[Data for review Boundary: Start]
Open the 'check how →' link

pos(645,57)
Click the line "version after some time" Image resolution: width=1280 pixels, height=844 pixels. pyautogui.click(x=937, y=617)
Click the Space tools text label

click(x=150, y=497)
[Data for review Boundary: End]
__What to produce__. A faithful copy of the whole listing is needed.

__Task answer__.
Open the 'check how →' link

pos(645,57)
Click the line "version after some time" Image resolution: width=1280 pixels, height=844 pixels. pyautogui.click(x=937, y=617)
Click the Space tools text label

click(x=150, y=497)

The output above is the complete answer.